Your instructions: All the data beneath this line is to be reproduced exactly.

Segment Start: Data excerpts

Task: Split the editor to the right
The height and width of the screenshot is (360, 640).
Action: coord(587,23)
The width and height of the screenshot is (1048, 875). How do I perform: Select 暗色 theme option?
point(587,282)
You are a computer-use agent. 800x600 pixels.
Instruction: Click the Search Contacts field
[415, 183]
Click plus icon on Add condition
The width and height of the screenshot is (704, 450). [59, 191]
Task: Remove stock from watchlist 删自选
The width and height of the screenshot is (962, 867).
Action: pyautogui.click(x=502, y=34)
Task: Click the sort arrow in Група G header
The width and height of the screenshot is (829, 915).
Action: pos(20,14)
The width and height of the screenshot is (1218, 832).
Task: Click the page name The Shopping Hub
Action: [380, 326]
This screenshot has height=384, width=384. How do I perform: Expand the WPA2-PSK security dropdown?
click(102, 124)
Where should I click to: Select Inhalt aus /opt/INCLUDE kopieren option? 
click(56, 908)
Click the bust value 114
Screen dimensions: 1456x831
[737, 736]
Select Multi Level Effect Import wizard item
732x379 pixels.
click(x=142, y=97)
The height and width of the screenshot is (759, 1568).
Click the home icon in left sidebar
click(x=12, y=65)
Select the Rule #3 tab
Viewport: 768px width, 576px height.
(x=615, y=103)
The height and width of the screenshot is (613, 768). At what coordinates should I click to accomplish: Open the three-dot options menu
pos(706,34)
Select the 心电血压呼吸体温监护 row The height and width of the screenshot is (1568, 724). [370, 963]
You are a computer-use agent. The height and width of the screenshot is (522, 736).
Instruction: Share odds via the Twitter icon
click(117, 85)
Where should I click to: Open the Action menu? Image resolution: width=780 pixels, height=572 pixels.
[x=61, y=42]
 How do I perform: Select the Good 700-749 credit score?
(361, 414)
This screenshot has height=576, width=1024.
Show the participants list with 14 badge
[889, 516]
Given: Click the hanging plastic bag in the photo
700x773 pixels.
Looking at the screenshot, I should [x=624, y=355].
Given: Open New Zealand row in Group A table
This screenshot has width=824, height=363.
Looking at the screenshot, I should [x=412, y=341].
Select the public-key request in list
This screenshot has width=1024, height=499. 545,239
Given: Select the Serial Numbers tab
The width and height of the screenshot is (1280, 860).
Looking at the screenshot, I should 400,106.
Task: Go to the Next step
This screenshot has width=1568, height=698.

Segment End: Data excerpts

Answer for this exercise:
Task: Split the editor to the right
The height and width of the screenshot is (360, 640).
Action: coord(587,23)
The width and height of the screenshot is (1048, 875). How do I perform: Select 暗色 theme option?
point(587,282)
You are a computer-use agent. 800x600 pixels.
Instruction: Click the Search Contacts field
[415, 183]
Click plus icon on Add condition
The width and height of the screenshot is (704, 450). [59, 191]
Task: Remove stock from watchlist 删自选
The width and height of the screenshot is (962, 867).
Action: pyautogui.click(x=502, y=34)
Task: Click the sort arrow in Група G header
The width and height of the screenshot is (829, 915).
Action: pos(20,14)
The width and height of the screenshot is (1218, 832).
Task: Click the page name The Shopping Hub
Action: [380, 326]
This screenshot has height=384, width=384. How do I perform: Expand the WPA2-PSK security dropdown?
click(102, 124)
Where should I click to: Select Inhalt aus /opt/INCLUDE kopieren option? 
click(56, 908)
Click the bust value 114
Screen dimensions: 1456x831
[737, 736]
Select Multi Level Effect Import wizard item
732x379 pixels.
click(x=142, y=97)
The height and width of the screenshot is (759, 1568).
Click the home icon in left sidebar
click(x=12, y=65)
Select the Rule #3 tab
Viewport: 768px width, 576px height.
(x=615, y=103)
The height and width of the screenshot is (613, 768). At what coordinates should I click to accomplish: Open the three-dot options menu
pos(706,34)
Select the 心电血压呼吸体温监护 row The height and width of the screenshot is (1568, 724). [370, 963]
You are a computer-use agent. The height and width of the screenshot is (522, 736).
Instruction: Share odds via the Twitter icon
click(117, 85)
Where should I click to: Open the Action menu? Image resolution: width=780 pixels, height=572 pixels.
[x=61, y=42]
 How do I perform: Select the Good 700-749 credit score?
(361, 414)
This screenshot has height=576, width=1024.
Show the participants list with 14 badge
[889, 516]
Given: Click the hanging plastic bag in the photo
700x773 pixels.
Looking at the screenshot, I should [x=624, y=355].
Given: Open New Zealand row in Group A table
This screenshot has width=824, height=363.
Looking at the screenshot, I should [x=412, y=341].
Select the public-key request in list
This screenshot has width=1024, height=499. 545,239
Given: Select the Serial Numbers tab
The width and height of the screenshot is (1280, 860).
Looking at the screenshot, I should 400,106.
Task: Go to the Next step
This screenshot has width=1568, height=698.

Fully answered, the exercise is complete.